Dataset START

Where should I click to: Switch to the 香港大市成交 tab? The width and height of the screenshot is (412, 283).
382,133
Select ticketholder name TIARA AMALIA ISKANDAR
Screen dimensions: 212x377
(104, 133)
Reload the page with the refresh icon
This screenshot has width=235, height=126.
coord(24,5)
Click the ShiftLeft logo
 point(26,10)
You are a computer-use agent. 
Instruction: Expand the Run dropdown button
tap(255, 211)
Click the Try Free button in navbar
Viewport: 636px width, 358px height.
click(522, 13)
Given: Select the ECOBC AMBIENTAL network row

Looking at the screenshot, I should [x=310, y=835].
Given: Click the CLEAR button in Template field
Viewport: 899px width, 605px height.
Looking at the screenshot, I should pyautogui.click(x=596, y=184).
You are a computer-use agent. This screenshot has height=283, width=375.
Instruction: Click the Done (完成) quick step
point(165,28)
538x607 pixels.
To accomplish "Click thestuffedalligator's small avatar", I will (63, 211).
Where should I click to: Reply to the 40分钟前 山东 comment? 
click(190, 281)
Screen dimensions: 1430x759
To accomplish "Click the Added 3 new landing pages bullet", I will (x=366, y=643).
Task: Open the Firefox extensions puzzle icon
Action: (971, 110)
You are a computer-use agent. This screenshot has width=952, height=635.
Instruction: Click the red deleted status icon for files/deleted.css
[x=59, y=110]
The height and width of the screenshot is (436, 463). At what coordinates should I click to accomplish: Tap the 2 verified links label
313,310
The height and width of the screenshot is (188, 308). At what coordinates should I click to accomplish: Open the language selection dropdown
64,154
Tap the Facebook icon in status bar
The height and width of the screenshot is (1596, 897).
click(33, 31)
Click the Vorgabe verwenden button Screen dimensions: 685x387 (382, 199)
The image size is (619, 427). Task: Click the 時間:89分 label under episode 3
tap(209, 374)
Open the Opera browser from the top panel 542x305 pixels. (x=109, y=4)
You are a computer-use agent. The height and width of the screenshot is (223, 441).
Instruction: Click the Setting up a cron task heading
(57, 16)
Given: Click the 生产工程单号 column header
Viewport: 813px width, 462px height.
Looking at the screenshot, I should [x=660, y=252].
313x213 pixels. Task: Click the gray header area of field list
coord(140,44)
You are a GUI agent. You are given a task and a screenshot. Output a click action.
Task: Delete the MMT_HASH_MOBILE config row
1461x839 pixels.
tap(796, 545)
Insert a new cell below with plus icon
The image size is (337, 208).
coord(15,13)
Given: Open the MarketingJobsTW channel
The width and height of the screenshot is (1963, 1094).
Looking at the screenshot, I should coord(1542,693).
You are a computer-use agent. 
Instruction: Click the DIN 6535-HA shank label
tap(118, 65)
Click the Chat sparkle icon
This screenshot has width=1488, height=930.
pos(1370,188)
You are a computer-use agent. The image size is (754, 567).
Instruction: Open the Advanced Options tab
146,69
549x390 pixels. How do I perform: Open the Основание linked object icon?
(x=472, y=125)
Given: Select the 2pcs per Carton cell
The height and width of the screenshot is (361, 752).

Dataset END

** Activity **
Search the material above for lines containing the string "agent", then pull them out.

** Solution for this task **
You are a computer-use agent. 
You are a computer-use agent. This screenshot has height=283, width=375.
You are a computer-use agent. This screenshot has width=952, height=635.
You are a computer-use agent. The height and width of the screenshot is (223, 441).
You are a GUI agent. You are given a task and a screenshot. Output a click action.
You are a computer-use agent. 
You are a computer-use agent. The image size is (754, 567).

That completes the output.